Tuesday, August 10, 2010


I got asked once why I don't like corporations.

The answer is not that I don't LIKE corporations, the answer is that I don't TRUST corporations.

I have worked for various corporations for most of the last 20+ years of my life. Corporations are an integral part of the American economy. But they are not trustworthy. BP develops of culture of cutting corners in the pursuit of profit and we have the oil refinery accident a few years ago followed by the largest unintentional oil spill in history. They and the other oil companies basically infiltrated and compromised the agency tasked with regulating and monitoring their actions and now we have an environmental disaster of literally unknown proportions where we won't know the final cost for years. The company that owned that mine in West Virginia where 29 miners died had a long history of simply ignoring the safety rules and then protesting/contesting the fines for as long as possible before finally paying the fines since it seemed to cost them less that way than actually caring about the safety of their workers.

I could go on and on and on.

The newest proof, as if more was needed, was a proposed deal between Verizon and Google where Google's YouTube site would get priority access (and the resulting higher speeds) than other sites not willing to pay a premium. Two big corporations getting together in a way that will in the end only profit other big corporations while relegating smaller companies and non-profits to second class status on the internet.
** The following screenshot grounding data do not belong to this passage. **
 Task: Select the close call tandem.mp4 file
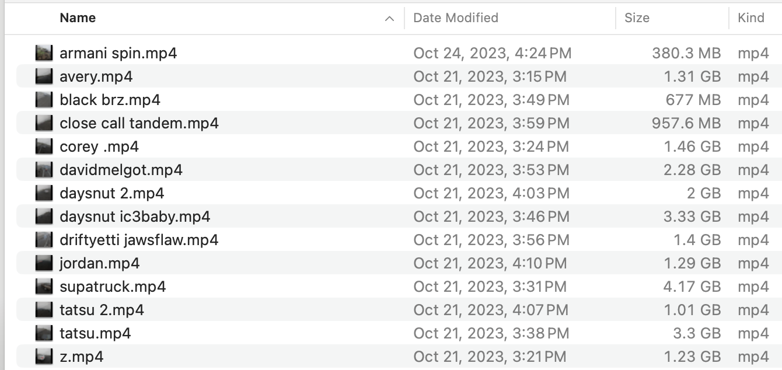point(139,123)
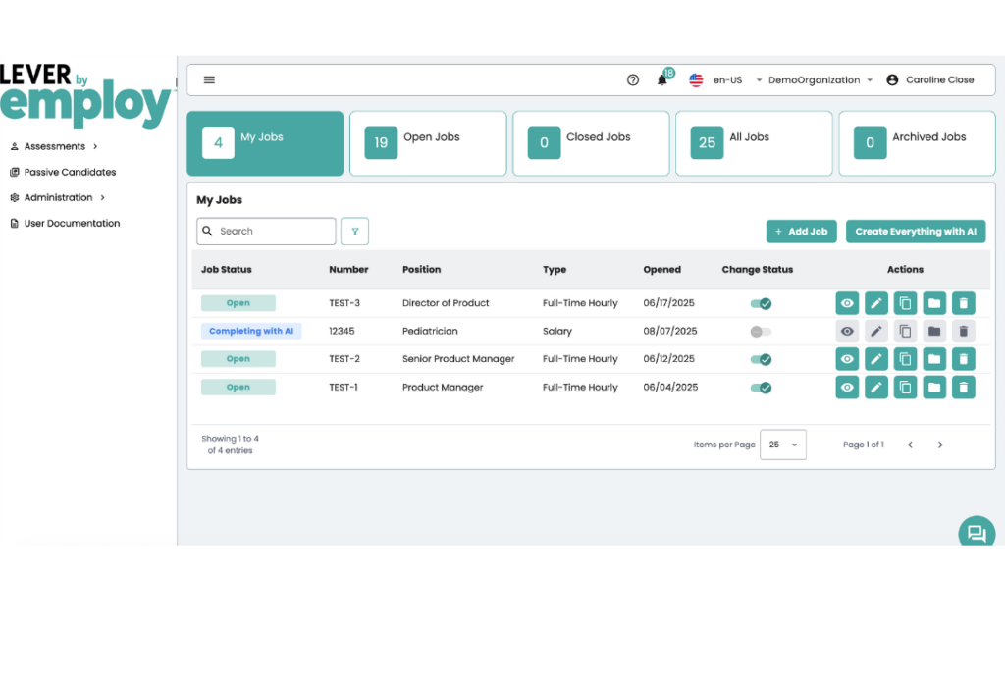
Task: Delete the Director of Product job
Action: [x=964, y=303]
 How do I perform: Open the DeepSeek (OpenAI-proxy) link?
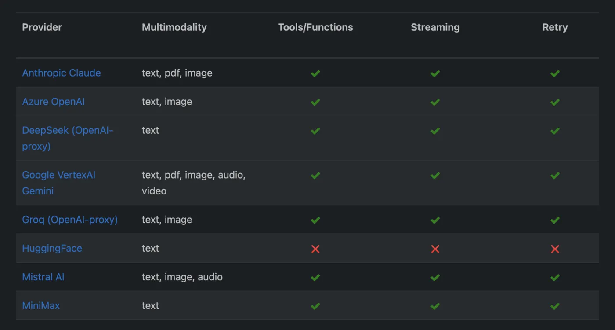point(68,131)
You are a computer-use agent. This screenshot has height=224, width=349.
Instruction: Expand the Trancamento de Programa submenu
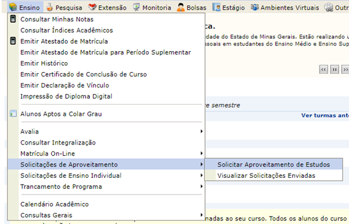point(106,186)
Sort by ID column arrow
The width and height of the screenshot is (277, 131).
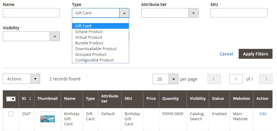coord(30,98)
Its not like they aren't already making money on their investments. They just want to make more.

That, after all, is a corporations job. To make money so they can pay dividends to their shareholders, so their stock price will go up.

To make money.

That is their job. That is the principle, even sole motive.

I have no problem with that. Corporations making money drives the economy.
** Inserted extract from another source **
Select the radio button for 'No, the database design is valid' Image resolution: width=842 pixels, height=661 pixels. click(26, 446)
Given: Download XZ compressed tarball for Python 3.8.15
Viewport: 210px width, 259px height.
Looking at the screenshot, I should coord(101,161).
But nowhere in there does the corporation have my best interests at heart. Even if I work for them, they are only as good to me as they need to be to keep me from leaving (unless they decide they can save money by replacing me with someone else, perhaps in China).

Nowhere in there does the corporation care about the environment. Nowhere in there does the corporation care about the larger economy. Nowhere in there does the corporation care about national security. That's not their job. Profit is their job.
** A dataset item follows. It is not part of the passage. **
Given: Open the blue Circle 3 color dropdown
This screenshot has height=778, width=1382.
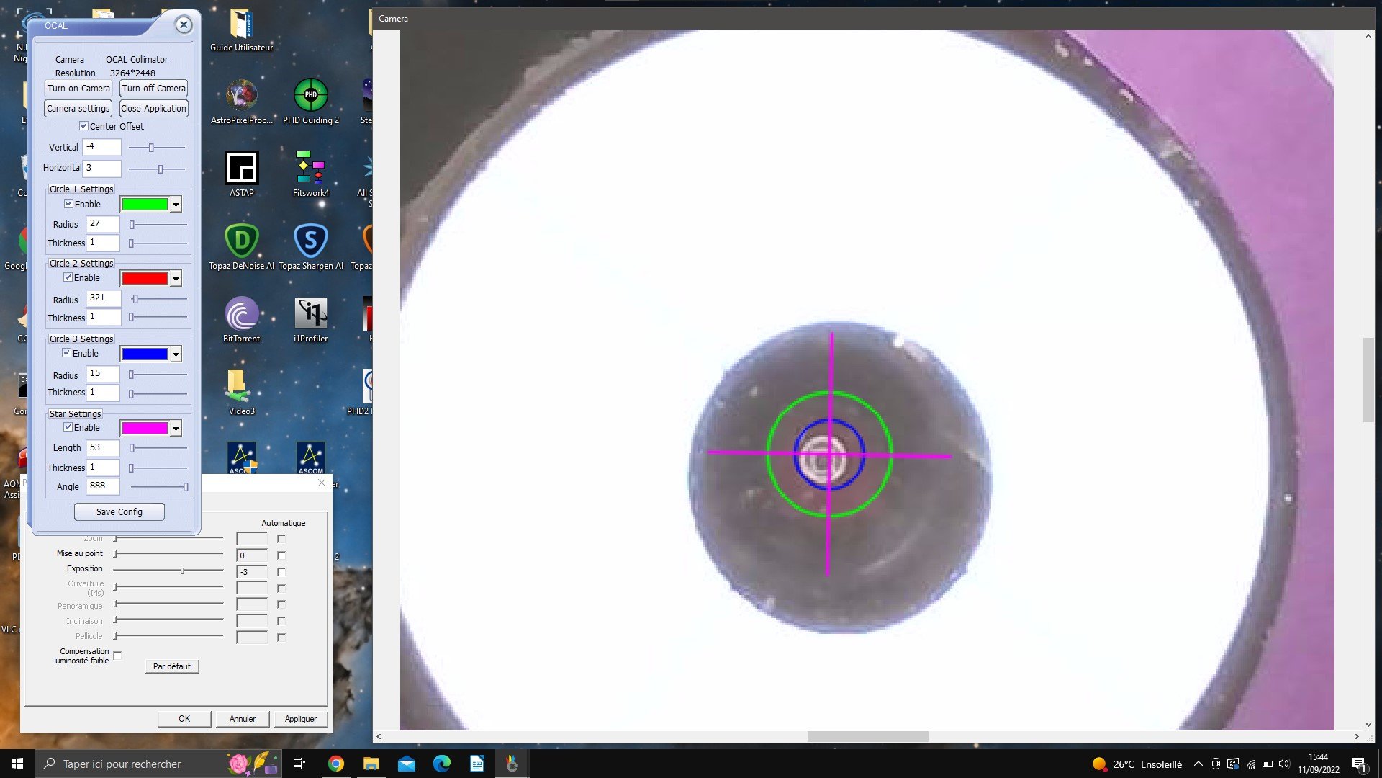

So if I think we should regulate industry, so if I think that allowing corporations should be allowed to spend unlimited amounts of money directly supporting the candidates of their choice, so if I think that corporations should not be allowed to get to big to fail, its not because I don't like corporations. I am hoping that some corporation will decide that they like my skill and experience set and hire me.

But I don't trust corporations.
And neither should you.


RKMeier said...

I agree with you in that we shouldn't trust corporations to act in OUR interest.

However, if you want to trust that they'll work toward their own ends, you can take that all the way to the bank. Or the poorhouse.

Anonymous said...

I have to disagree. Yes corporations are out to make profit, along with 99% of most Americans, but the villain here is the government. Government is the gun. That gun, the government can be used by the corporations, to it's bidding with enough money and greasing of the wheels. People too, individuals, can use this same gun, the government, to use on corporations as well, let's say you have land next to your housing area, and the land is sold, by a group of investors (corporation) who bought the land they hire a construction company(corporation)to create a park, more houses, whatever they zones. But you and your neighbors, do not want to buy that land from these investors, (capitalism) but instead complain to the government (the gun) and use this gun to pass a law or change the zoning laws so they cannot build, and your housing prices stay the same.
While I spent 90 percent of my life as a democrat who feels republican never really got it, but studying philosophy, I actually changed my view, my love for Gandhi, and how when he went to college in Oxford, he read a book by Henry David Thoreau, called Civil Disobedience. This book changed his life. He was in for a non violence effort to change governments and the world. I am now an Anarcho-Capitalist.

MK said...

Yeah, down with those corporations dude, profits is all they are about, except off course if they're selling carbon offset schemes. Then they're wonderful and glorious aren't they.